Biden tem de combater noutra frente, igualmente decisiva para a Europa e para o mundo: devolver à democracia americana o seu brilho e a sua influência. Por isso, a palavra mais repetida no seu discurso foi “liberdade”. Por isso, desafiou os americanos a continuar a apoiar a Ucrânia. Por isso, lembrou-lhes que a vitória da Ucrânia vai determinar, em enorme medida, o mundo em que vão viver os seus (e os nossos) filhos e netos. Apelou ao velho orgulho da nação excepcional. Ao ar livre, numa praça pejada de gente, brincou com um grupo de crianças com a naturalidade de um avô, recebeu a ovação de um país cuja história foi também atravessada pela guerra entre impérios, que ficou “do lado errado da História” depois dos Acordos de Ialta – o primeiro a rebelar-se contra o regime soviético. Que está, de novo, na linha da frente do confronto com a Rússia e que não regateia o seu apoio à Ucrânia.

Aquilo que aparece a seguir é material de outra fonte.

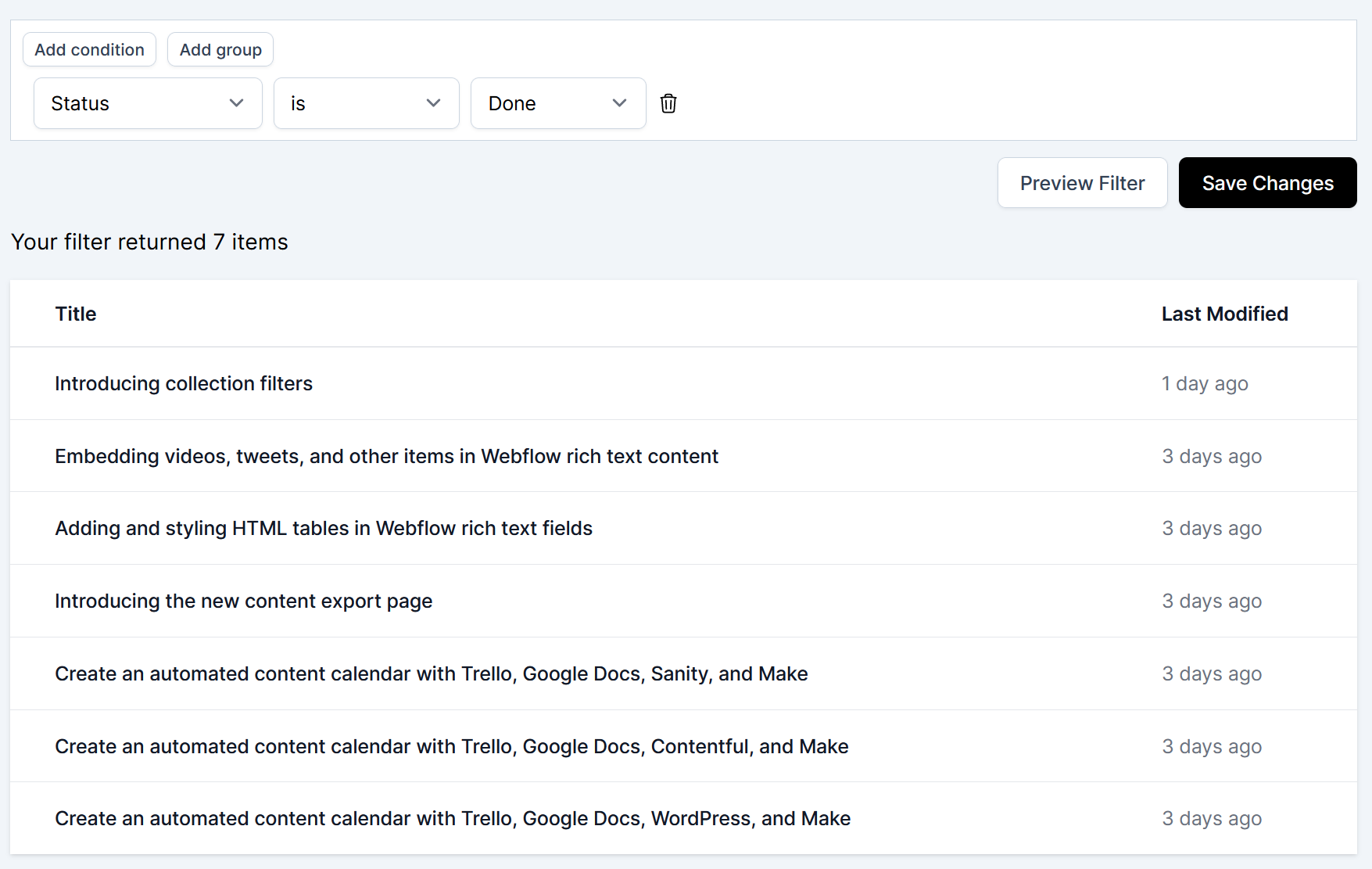This screenshot has height=869, width=1372.
Task: Click the chevron arrow in the Done dropdown
Action: pos(620,103)
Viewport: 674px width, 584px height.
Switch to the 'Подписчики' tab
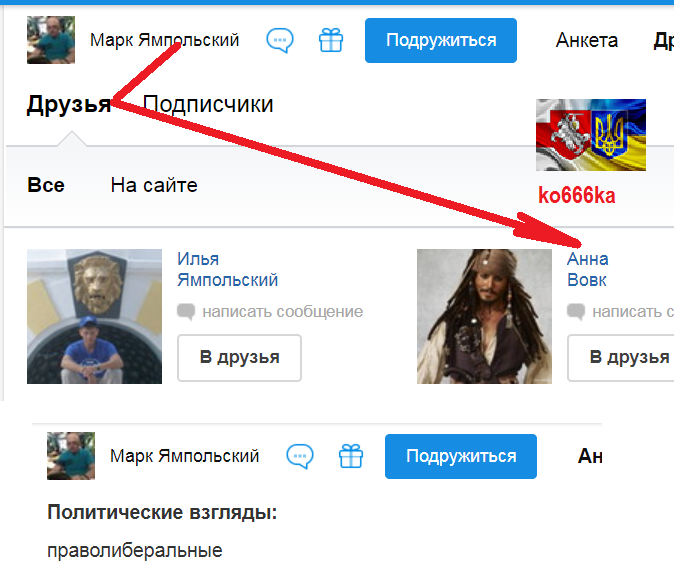[x=208, y=104]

Em Varsóvia, Biden discursou num ambiente marcado pelas cores de três bandeiras: a ucraniana, a americana e a polaca. A ausência absoluta da bandeira azul da União Europeia foi gritante

3. A Polónia é, talvez, o melhor ponto de partida para olhar para a metade da frente ocidental que se chama Europa. Sabemos o que foi positivo e quase inesperado: a União Europeia não se dividiu e tem sido capaz de dar uma resposta cada vez mais forte à invasão russa da Ucrânia. Percebeu duas coisas fundamentais, que se recusou a ver durante demasiado tempo: que a Rússia era uma ameaça directa à sua segurança; que o mundo caminhava em sentido contrário aos seus desejos ou às suas ilusões. Confrontou-se com as suas próprias fraquezas: bastou-lhe imaginar o que teria acontecido sem os Estados Unidos. Valeu-lhe o exemplo heróico da resistência dos ucranianos. A brutalidade criminosa da guerra de Putin impede-a de baixar os braços. Percebeu que a NATO é a única garantia de defesa de que dispõe. Foi reagindo a este choque brutal de realidade. Compreendeu, finalmente, que Kiev tem de vencer esta guerra, também em nome dos seus valores e dos seus interesses. Falta-lhe ainda percorrer um longo caminho.

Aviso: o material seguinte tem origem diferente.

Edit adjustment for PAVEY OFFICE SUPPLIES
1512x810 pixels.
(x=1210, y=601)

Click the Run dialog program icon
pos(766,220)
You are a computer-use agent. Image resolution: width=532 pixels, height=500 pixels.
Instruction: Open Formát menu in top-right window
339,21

Em Varsóvia, Biden discursou num ambiente marcado pelas cores de três bandeiras: a ucraniana, a americana e a polaca. A ausência absoluta da bandeira azul da União Europeia foi gritante. Provavelmente, não teria acontecido a mesma coisa na esmagadora maioria das nações europeias que integram a União, incluindo aquelas cujos nove líderes da Europa Central e de Leste formam o Grupo de Bucareste, e que se reuniram com Joe Biden, em Varsóvia, antes do seu regresso a Washington. Estão na fronteira com a Rússia. Precisam do compromisso total dos Estados Unidos com a sua defesa. Ouviram durante demasiado tempo os países da Europa ocidental ignorarem os seus avisos sobre a ameaça russa. O Presidente polaco, Andrzej Duda​, que falou antes de Biden, enalteceu os laços inquebrantáveis com a América. Não pronunciou uma só vez o nome da União Europeia a que o seu país quis aderir, em 2004, e que foi essencial para consolidar a sua transição democrática e para o seu desenvolvimento económico. A deriva iliberal do Governo do PiS é um problema. O seu papel perante o conflito deu-lhe um novo peso na Europa, na NATO e em Washington.

4. Biden sabe quem são os seus principais interlocutores europeus: a Alemanha e a França. Mas reconhece quais são os aliados mais vulneráveis a qualquer tentação aventureira de Putin, agora ou no futuro. Foi, em primeiro lugar, para eles que reafirmou o compromisso “sagrado” da América com o Artigo 5.º do Tratado da Aliança Atlântica. Pelo contrário, um ano depois do início da guerra, os dois países mais poderosos da UE (ainda) não conseguiram convencer os seus parceiros do Grupo de Bucareste de que defendem os seus interesses vitais como defenderiam os seus. Não lideraram a Europa na sua maior crise desde o pós-guerra. Nem Emmanuel Macron nem Olaf Scholz conseguiram desempenhar essa missão.

Joe Biden tem conseguido preencher o vazio. Zelensky ofereceu-lhes – e a nós todos – o estímulo moral. Ursula von der Leyen tem encontrado as palavras e acções que fazem falta em cada momento. Mas falta à União construir um desígnio comum sobre o que quer ser no mundo que vai emergir desta guerra. Regressar ao passado passou a ser impossível.